Polícia Civil prende 13 suspeitos de golpe com imagens de crianças com câncer

O Departamento Estadual de Repressão aos Crimes Cibernéticos (DERCC) da Polícia Civil gaúcha deflagrou nesta terça-feira (14) a Operação Sophia, cumprindo 19 mandados de prisão preventiva e 17 de busca e apreensão em cinco estados. Até o fechamento desta edição, 13 pessoas haviam sido presas.

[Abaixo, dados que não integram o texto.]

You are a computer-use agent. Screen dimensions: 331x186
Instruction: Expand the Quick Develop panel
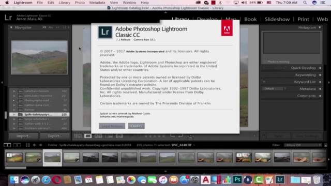pyautogui.click(x=320, y=68)
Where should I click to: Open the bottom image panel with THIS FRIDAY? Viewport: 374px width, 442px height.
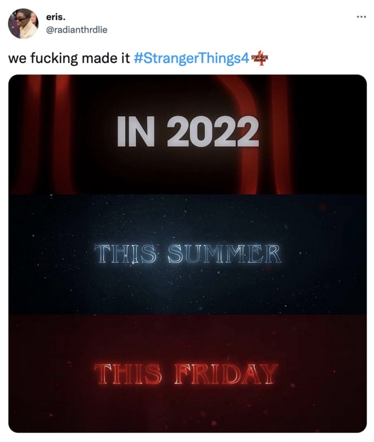tap(188, 374)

A investigação teve início após a mãe de uma menina do Vale do Sinos, em tratamento contra o câncer, denunciar que imagens e vídeos da filha estavam sendo usados, sem autorização, em anúncios patrocinados nas redes sociais para arrecadar dinheiro. A família nunca recebeu qualquer valor das supostas doações.
Como o esquema funcionava
Segundo a Polícia Civil, o grupo utilizava fotografias, vídeos e relatos reais de crianças com doenças graves para criar campanhas falsas divulgadas em páginas como “Clube de Doadores”, “Doadores com Amor” e “Unidos pelo Amor”. Uma das mensagens usadas dizia:
“A Sophia tem 5 anos e ainda tem chance. Mas ela precisa de ajuda agora.”

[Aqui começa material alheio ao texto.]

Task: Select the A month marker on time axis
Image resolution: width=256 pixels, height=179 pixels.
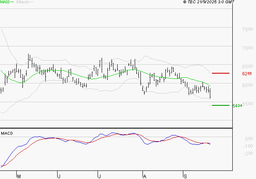Action: point(144,176)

Os anúncios eram impulsionados no Facebook e no Instagram e direcionavam os usuários para páginas falsas que imitavam plataformas legítimas de arrecadação, especialmente o site Vakinha. Ao escolher o valor da doação, a vítima recebia um QR Code Pix ou código copia e cola, mas o dinheiro era transferido para contas controladas pela organização.

Sofisticação e lavagem de dinheiro
As apurações apontam uma estrutura com divisão de tarefas: integrantes responsáveis pela criação e hospedagem de sites fraudulentos, produção de vídeos e anúncios, gerenciamento de redes sociais, impulsionamento de publicações e lavagem do dinheiro obtido. A polícia identificou uso de inteligência artificial, deepfake, clonagem de voz, sincronização labial e remoção de metadados para tornar as fraudes mais convincentes.
Para dificultar o rastreamento, o grupo recorria a empresas de fachada, intermediadoras de pagamento, contas de terceiros e domínios registrados em servidores estrangeiros. Uma empresa apontada como hub financeiro do esquema teria movimentado mais de R$ 1,7 milhão no período investigado. Apenas na campanha que originou o inquérito, a Polícia Civil rastreou cerca de R$ 294,5 mil arrecadados via chaves Pix e gateways de pagamento.
O que fazer antes de doar
A Polícia Civil orienta cautela antes de realizar doações pela internet. A corporação recomenda confirmar os dados diretamente com a família ou instituição responsável, desconfiar de publicações impulsionadas com forte apelo emocional e verificar se o destinatário da transferência corresponde à campanha divulgada.
As questões sobre eventual atuação do grupo no Vale do Taquari, o envolvimento da Polícia Civil local e orientações específicas para vítimas da região estão sendo apuradas pela reportagem.